O árbitro de futebol também tem seu coraçãozinho e se emociona quando a situação aperta.
Evidentemente temos que nos conter em alguns casos para não sermos criticados. Se apitamos um jogo em que uma das equipes é a de nossa simpatia, evidentemente não podemos comemorar um gol, entretanto outras atitudes não estão proibidas.
No encontro entre o São Paulo, que tenta fugir do rebaixamento e o Grêmio, que busca diminuir a diferença do líder Corinthians, os três árbitros mineiros tiveram uma atuação impecável.
O árbitro central Ricardo Marques Ribeiro, no final do jogo, teve um comportamento pioneiro dentro da arbitragem, não só no Brasil como mundialmente, ao vibrar pelo final do jogo com a grande atuação dele e de seus dois auxiliares, Guilherme Dias Camilo e Pablo Almeida da Costa, durante o jogo.
Por ser uma atitude inusitada, chamou a atenção de alguns comentaristas que não entendiam o porquê de tanta emoção, além do sinal da cruz, comemorou efusivamente a atuação do trio, inclusive agradecendo pelo rádio comunicador aos companheiros pelo trabalho.
Ao ser questionado por alguns repórteres, Ricardo justificou sua vibração: “Depois do apito final procurei externar minha satisfação do dever cumprido, não é um procedimento normal, prezamos pela discrição. Entretanto, o que dá mais prazer ao árbitro é passar despercebido. Nem me dei conta que teria essa repercussão. Foi muito espontâneo.

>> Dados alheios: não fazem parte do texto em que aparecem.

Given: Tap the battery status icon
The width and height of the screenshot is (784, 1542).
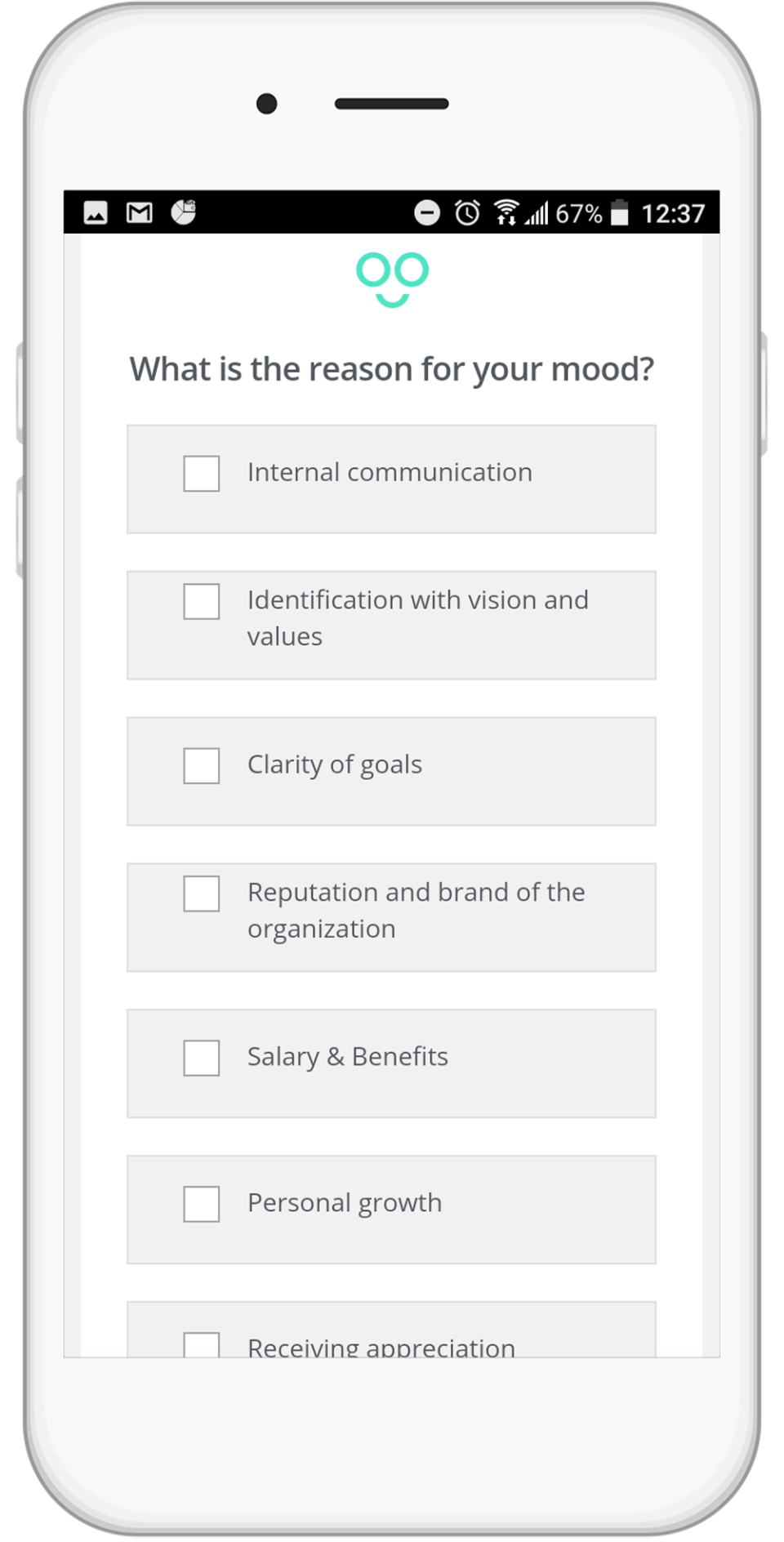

Dada as circunstâncias do jogo, uma partida difícil de uma equipe que briga pela liderança e outra contra o rebaixamento, nos preparamos muito. Foi um jogo que exigiu muito da gente muito intensa, de decisões difíceis. Vou tentar me conter, afinal sou um árbitro internacional e referência para muitos jovens, espero não gerar nenhum tipo de repreensão por parte da Comissão de Arbitragem da CBF.
Fui cumprimentado por alguns colegas pela atitude e a forma de vibrar com o jogo.

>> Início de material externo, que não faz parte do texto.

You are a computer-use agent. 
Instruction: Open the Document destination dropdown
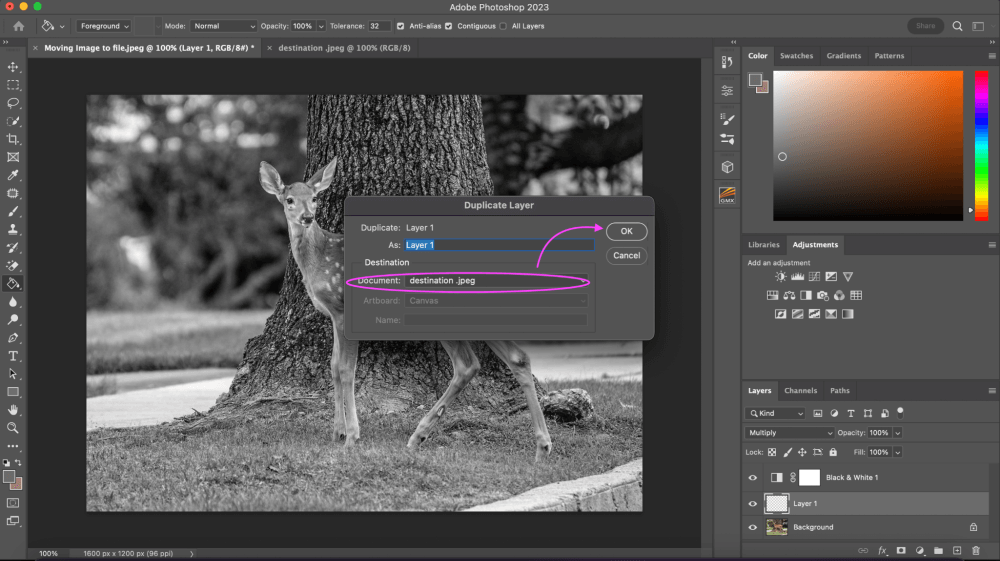coord(497,281)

É preciso saber que árbitro é um ser humano, movido por paixões, fraquezas e limitações, em alguns momentos as emoções se externam, não é uma máquina que está ali.

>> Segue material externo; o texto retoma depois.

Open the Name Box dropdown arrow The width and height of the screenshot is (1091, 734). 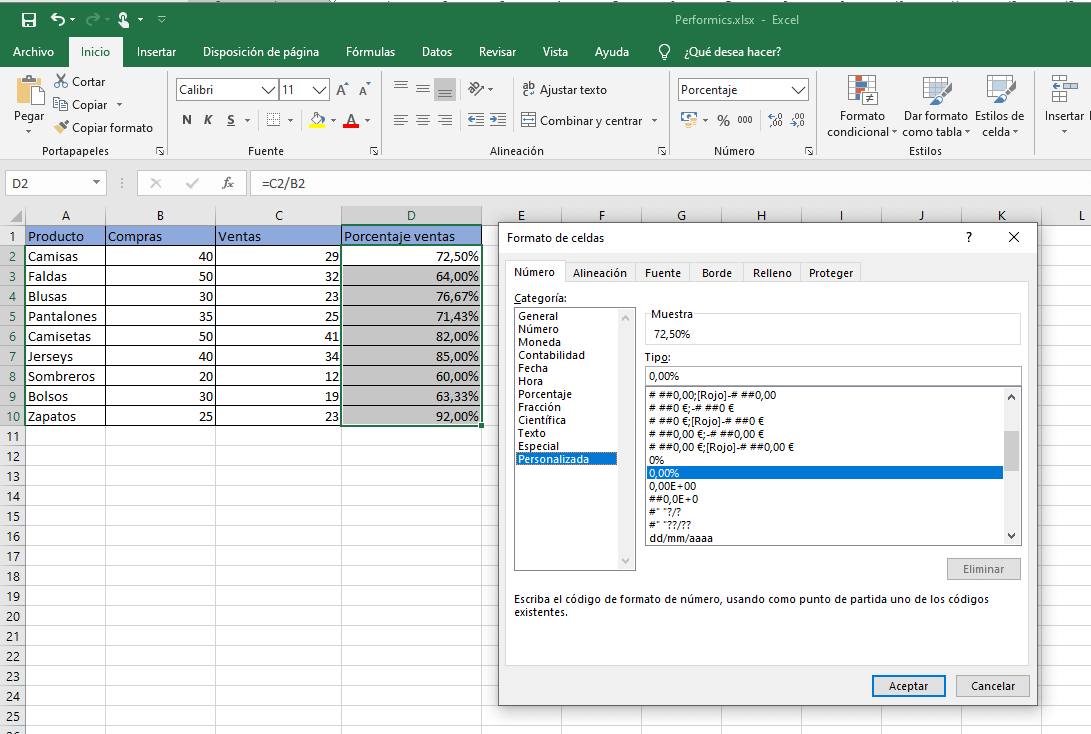pos(96,183)
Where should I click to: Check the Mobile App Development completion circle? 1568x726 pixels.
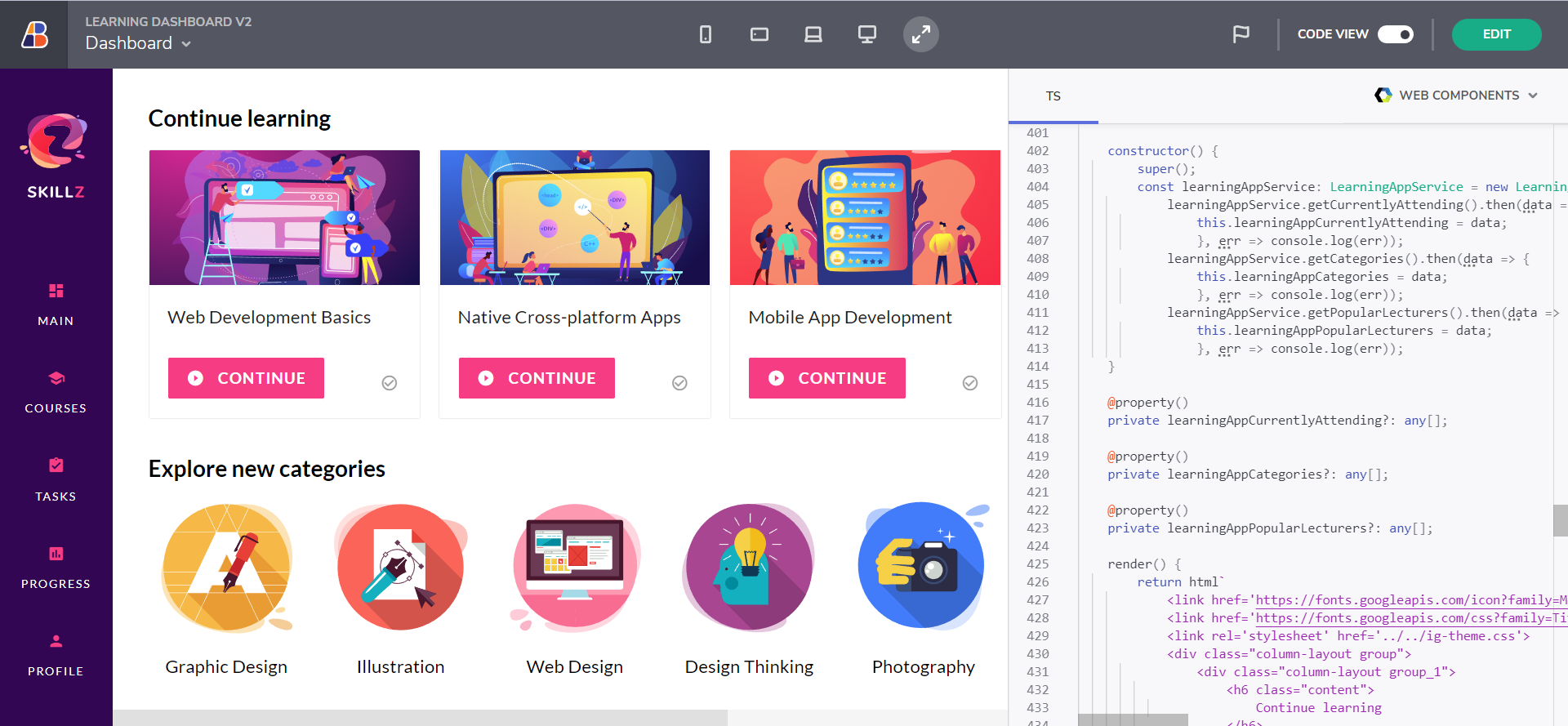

Não foi possível me conter”, disse o árbitro.
Se Armando Marque fazia tanta firula, por que outro Marques, não pode vibrar com sua atuação, que não teve gol de mão, nem de impedimento nem pênalti inventado? Atuação Nota 10.
É vida que segue, vamos aplaudir quando merece, é muito fácil criticar e deveria ser igual para elogiar.
Informar é um privilégio, informar corretamente uma obrigação.